Diallo shooting

The Event Accidental killing of an unarmed African immigrant by police officers

Date February 4, 1999

Place Soundview section of the Bronx, New York

After four white police officers shot and killed an unarmed, innocent immigrant, most African Americans were convinced that the officers were guilty of excessive violence and racial profiling.

Amadou Diallo , a twenty-three-old immigrant from Guinea, had come to New York City to study computer science. He had formerly attended a variety of schools in both Africa and Asia.
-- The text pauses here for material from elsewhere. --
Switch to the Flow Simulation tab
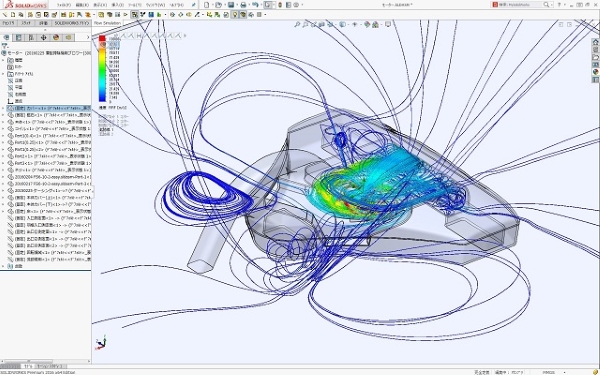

In order to earn money for college, he worked as a street salesman, a common occupation among West African immigrants. His apartment building, at 1157 Wheeler Avenue, was located in a neighborhood that was plagued by criminal activities and gang violence. English was not his first language, and he sometimes had trouble understanding what people were saying.

Early in the morning of February 4, 1999, Diallo was standing next to his building when police officers Edward McMellon, Sean Carroll, Kenneth Boss, and Richard Murphy passed by in an unmarked car. As members of the Street Crime Unit, they were wearing civilian clothes. Thinking that Diallo matched the description of a serial rapist, they approached Diallo to ask questions. Although they loudly identified themselves as officers, Diallo ran up the outside steps toward his apartment. Ignoring their orders to show his hands, he reached into his coat pocket. One officer thought he saw a weapon and yelled “gun!” The officers fired a total of forty-one rounds, striking him nineteen times. To their horror, they discovered that he had simply pulled out his wallet.
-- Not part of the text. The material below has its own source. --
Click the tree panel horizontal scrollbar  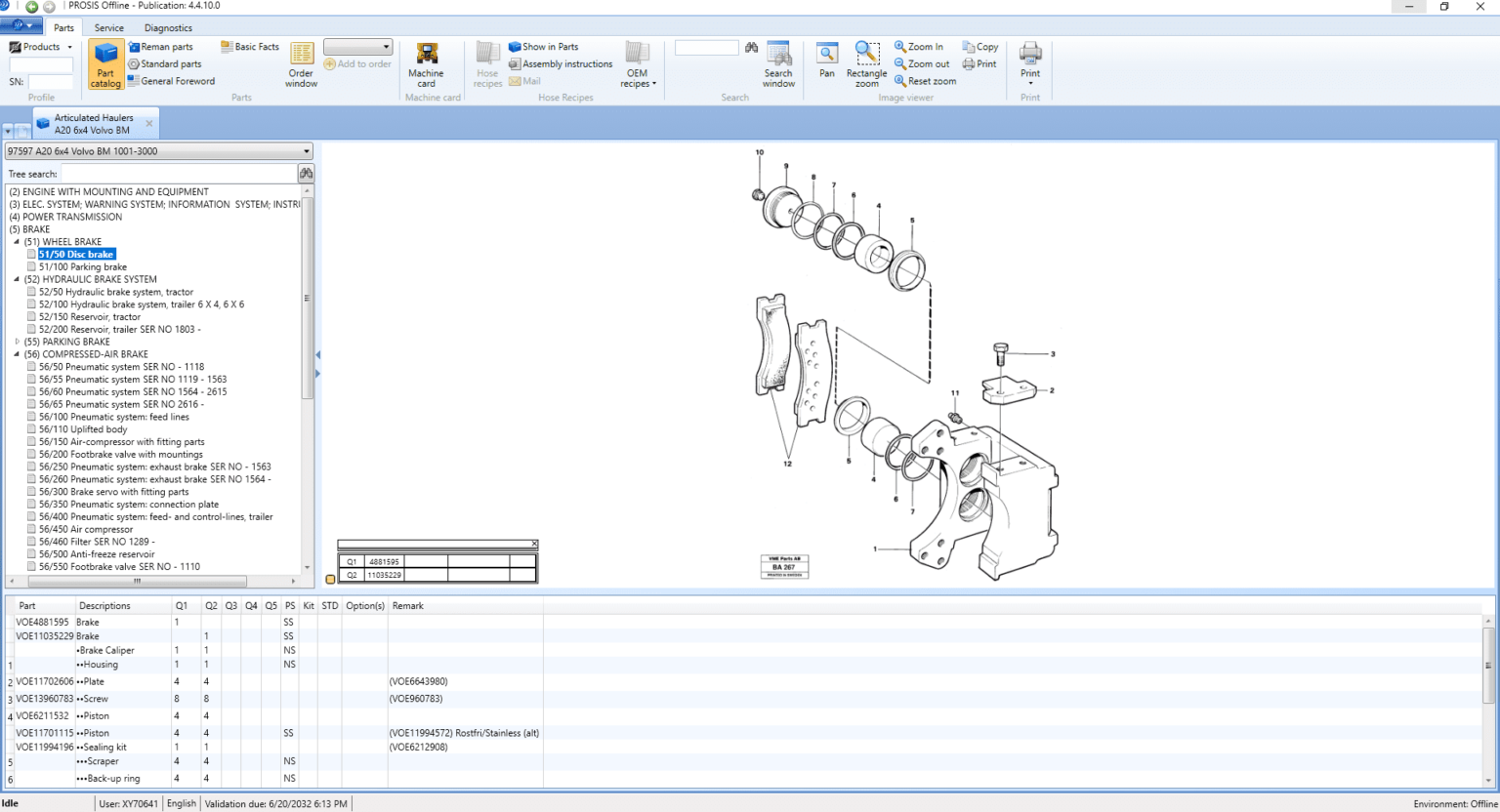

Thousands marched with the Reverends Jesse Jackson and Al Sharpton to protest the shooting of Diallo. In March, a Bronx grand jury indicted the officers on charges of second-degree murder. Because of the emotional pretrial publicity in New York City, a state appellate court ordered a change of venue to the city of Albany. On February 25, 2000, the jury unanimously voted to acquit the officers of all charges, having deliberated for only two days. In reaction, the demonstrations became larger and angrier. About seventeen hundred protesters were arrested for disorderly conduct during the course of the controversy.

In 2001, the Department of Justice announced that there was insufficient evidence to charge the officers with a federal violation of Diallo’s civil rights. The victim’s mother and stepfather, however, brought a civil suit against New York City, asking $61 million for wrongful death and lack of reasonable restraint. In 2004, the two parties agreed to a settlement of $3 million.

Impact

Many observers believed that the shooting death of Amadou Diallo demonstrated a common tendency for police officers to devalue the lives of blacks and to harbor negative stereotypes of black criminality. The angry protests during and after the officers’ trial, moreover, showed the extent to which many persons of African ancestry resented and distrusted police conduct. In response to the controversy, New York City instituted a number of reforms, including the disbanding of the Street Crime Unit. Anger about Diallo’s death, nevertheless, would continue well into the twenty-first century.

Bibliography

Diallo, Kadiatou, with Craig Wolff. My Heart Will Cross This Ocean: My Story, My Son, Amadou. New York: One World, 2003.

Fireside, Bryna J. The Trial of the Police Officers in the Shooting Death of Amadou Diallo: A Headline Court Case. Berkeley Heights, N.J.: Enslow, 2004.